Fans never really adjusted to Ancelotti’s way of playing, and that was part of the wider issue during his time in Germany. At Real Madrid, the Italian was liked by the vast majority of the Santiago Bernabeu crowd but it wasn’t like that at Bayern. He never really clicked with the Bavarians fan base and that may affect his long-term standing as one of the most successful managers in the club’s history.
Bayern have won the Bundesliga title in each of the last five seasons and a sixth successive league crown beckons if Heynckes can get the most out of his players. At the time of writing, Bayern odds for the title are 2/5 with Betsson and Heynckes will be confident of rebuilding after Ancelotti’s struggles so far this campaign. Munich’s key players should play with much more freedom now the Italian is out of the exit door.

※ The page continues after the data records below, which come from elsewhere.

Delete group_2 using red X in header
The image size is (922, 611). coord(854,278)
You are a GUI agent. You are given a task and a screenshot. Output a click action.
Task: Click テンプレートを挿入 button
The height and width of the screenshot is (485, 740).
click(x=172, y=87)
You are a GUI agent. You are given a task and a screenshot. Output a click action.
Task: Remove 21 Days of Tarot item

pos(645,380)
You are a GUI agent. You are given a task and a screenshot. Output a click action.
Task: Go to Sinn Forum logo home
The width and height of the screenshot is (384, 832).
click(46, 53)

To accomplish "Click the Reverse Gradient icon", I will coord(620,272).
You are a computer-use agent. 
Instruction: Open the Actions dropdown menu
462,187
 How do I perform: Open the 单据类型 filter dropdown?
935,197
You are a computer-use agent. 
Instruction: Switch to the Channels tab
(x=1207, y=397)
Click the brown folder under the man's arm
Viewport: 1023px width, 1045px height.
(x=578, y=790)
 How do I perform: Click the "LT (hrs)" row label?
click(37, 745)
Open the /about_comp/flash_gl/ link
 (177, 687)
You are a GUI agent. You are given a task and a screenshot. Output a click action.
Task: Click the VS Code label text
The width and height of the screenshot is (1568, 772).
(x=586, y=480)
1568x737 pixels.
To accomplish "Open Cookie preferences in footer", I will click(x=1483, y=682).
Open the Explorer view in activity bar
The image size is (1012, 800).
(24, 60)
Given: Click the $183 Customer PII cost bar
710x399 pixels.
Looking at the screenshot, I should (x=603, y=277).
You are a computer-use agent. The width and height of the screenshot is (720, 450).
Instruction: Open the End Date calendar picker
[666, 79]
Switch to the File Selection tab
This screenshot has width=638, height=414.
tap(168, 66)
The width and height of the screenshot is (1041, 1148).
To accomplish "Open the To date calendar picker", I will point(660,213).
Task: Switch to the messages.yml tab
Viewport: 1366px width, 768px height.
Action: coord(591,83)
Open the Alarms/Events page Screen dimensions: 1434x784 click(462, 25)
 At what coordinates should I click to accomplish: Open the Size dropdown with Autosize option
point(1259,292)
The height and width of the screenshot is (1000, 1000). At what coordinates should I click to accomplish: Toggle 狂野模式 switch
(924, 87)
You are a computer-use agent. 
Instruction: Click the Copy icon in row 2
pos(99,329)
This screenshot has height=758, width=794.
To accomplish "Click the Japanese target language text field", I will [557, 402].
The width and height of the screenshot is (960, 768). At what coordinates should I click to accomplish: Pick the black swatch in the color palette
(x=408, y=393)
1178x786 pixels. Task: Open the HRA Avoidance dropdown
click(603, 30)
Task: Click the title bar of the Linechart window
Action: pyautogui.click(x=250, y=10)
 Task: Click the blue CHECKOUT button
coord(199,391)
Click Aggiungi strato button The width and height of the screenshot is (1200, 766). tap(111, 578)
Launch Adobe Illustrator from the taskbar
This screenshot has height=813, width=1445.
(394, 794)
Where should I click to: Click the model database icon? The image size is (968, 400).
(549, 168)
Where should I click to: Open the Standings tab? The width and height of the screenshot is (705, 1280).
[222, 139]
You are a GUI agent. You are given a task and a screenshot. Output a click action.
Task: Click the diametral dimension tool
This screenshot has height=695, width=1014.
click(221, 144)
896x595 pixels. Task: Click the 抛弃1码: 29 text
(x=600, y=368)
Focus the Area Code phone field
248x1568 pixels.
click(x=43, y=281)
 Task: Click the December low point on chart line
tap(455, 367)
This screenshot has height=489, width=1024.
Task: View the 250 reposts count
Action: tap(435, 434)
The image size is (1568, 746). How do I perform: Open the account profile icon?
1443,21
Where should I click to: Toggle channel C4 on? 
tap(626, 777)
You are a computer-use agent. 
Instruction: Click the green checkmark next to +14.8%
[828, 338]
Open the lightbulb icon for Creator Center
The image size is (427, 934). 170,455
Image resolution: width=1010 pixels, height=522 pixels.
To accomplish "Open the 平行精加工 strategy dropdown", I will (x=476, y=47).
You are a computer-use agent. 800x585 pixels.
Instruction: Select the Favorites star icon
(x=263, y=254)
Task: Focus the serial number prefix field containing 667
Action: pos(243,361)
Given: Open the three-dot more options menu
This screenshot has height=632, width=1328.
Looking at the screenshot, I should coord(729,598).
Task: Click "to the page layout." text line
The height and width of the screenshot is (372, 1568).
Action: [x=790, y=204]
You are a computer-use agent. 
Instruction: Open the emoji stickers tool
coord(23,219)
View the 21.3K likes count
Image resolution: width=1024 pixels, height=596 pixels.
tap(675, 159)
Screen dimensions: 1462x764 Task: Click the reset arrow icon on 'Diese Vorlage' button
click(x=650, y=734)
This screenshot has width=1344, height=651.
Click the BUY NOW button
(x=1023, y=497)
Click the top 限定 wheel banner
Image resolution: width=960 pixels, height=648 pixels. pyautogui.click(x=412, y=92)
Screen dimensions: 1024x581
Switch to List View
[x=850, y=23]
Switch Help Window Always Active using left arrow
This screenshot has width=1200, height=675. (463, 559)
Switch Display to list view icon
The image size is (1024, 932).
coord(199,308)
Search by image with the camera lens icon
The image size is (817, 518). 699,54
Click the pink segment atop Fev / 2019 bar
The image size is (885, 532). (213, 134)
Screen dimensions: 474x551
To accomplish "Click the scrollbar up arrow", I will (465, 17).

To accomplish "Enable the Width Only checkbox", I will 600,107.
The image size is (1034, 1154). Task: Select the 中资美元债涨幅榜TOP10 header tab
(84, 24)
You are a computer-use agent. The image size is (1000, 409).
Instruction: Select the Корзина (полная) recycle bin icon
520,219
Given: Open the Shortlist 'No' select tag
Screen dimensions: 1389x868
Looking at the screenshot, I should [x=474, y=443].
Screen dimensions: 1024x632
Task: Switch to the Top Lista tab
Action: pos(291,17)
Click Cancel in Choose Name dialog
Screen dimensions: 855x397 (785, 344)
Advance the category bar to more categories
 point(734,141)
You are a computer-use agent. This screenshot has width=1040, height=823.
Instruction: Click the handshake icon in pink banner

You could claim that Ancelotti was treated unfairly at times in Germany but he was always going to have a near-on impossible task following Guardiola and Heynckes. At the end of the day, he won two Bundesliga titles and he deserves to be recognised as a successful, albeit a very brief one. He won’t be remembered as a raging triumph but to label him a flop would be very harsh indeed.